▶ Prompt
Pull out each line of the rows below that contains the word "page".

** START **

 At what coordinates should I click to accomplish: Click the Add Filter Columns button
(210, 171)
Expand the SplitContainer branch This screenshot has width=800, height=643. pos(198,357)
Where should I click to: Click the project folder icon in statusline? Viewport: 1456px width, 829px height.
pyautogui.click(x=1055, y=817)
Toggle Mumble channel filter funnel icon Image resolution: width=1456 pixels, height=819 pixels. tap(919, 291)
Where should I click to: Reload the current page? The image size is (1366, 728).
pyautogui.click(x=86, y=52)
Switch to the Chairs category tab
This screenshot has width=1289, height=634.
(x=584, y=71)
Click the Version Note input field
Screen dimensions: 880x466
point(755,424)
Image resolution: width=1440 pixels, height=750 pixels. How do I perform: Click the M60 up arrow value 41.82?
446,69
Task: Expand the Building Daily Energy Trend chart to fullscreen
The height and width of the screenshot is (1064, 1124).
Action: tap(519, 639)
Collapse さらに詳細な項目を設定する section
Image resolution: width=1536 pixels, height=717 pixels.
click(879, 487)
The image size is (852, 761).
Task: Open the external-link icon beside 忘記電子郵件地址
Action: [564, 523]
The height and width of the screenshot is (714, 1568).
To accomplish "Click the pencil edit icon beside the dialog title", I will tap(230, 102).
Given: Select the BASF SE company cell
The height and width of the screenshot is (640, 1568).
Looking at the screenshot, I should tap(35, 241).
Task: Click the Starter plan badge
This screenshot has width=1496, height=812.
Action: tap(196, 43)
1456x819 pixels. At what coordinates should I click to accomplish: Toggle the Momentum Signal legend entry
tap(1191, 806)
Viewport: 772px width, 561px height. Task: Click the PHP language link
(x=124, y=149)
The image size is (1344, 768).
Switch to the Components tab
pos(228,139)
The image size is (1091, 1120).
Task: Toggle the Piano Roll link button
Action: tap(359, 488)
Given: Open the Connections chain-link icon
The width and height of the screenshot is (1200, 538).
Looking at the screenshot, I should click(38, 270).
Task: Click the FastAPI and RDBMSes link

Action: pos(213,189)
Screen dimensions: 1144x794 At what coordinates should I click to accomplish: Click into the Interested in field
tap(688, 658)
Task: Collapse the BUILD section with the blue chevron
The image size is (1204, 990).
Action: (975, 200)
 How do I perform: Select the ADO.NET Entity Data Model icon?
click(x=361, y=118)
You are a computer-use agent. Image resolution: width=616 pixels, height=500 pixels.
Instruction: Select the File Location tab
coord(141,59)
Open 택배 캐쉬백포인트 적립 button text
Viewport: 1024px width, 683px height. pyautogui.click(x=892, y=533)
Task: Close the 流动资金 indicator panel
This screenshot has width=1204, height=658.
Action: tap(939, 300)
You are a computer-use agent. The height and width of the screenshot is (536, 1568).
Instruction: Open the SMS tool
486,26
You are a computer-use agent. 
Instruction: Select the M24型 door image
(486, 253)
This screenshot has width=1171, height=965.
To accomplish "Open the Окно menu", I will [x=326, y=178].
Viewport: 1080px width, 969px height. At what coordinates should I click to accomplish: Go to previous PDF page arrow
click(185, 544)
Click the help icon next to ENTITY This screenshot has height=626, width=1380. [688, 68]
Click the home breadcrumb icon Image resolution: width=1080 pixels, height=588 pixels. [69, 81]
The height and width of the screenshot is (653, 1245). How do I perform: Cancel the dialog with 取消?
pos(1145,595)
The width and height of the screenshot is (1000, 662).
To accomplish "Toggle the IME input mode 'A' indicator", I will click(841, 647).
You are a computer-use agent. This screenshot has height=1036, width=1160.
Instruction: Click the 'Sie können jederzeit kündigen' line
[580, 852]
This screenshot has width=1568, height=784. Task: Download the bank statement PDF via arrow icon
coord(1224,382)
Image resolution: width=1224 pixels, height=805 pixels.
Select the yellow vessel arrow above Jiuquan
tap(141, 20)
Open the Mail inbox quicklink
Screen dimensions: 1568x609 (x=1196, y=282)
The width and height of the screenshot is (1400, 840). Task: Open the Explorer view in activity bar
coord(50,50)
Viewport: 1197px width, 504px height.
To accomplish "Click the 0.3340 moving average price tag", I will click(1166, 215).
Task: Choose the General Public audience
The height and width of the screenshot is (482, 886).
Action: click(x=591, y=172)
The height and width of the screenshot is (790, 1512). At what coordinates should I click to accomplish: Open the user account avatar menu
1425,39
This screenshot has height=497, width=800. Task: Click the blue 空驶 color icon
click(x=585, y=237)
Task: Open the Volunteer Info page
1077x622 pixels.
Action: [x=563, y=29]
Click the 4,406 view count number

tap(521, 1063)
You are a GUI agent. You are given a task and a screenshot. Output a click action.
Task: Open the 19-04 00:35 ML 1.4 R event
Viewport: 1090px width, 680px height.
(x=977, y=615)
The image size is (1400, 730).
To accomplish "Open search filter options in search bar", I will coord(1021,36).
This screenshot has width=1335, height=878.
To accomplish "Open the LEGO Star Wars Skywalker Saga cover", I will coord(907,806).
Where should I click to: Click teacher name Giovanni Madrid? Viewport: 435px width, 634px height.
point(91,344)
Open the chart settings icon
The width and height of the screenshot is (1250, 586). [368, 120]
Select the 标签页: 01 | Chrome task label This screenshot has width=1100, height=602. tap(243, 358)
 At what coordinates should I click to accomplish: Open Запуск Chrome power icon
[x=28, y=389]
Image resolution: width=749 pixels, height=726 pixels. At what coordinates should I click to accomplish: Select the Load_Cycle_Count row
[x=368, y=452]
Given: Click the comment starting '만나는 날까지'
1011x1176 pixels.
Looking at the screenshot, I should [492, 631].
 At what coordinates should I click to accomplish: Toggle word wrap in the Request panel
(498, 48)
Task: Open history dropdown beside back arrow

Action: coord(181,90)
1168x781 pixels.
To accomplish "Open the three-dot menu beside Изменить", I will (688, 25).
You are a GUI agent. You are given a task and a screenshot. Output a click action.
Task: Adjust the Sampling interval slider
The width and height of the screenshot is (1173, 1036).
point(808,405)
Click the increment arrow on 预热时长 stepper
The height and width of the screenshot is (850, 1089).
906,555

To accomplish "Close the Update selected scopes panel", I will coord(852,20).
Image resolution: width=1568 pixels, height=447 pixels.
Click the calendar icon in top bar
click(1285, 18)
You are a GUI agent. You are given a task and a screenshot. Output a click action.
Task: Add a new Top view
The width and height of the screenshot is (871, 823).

** END **

▶ Correct answer
Where should I click to: Reload the current page? The image size is (1366, 728).
Viewport: 1080px width, 969px height. At what coordinates should I click to accomplish: Go to previous PDF page arrow
Task: Open the Volunteer Info page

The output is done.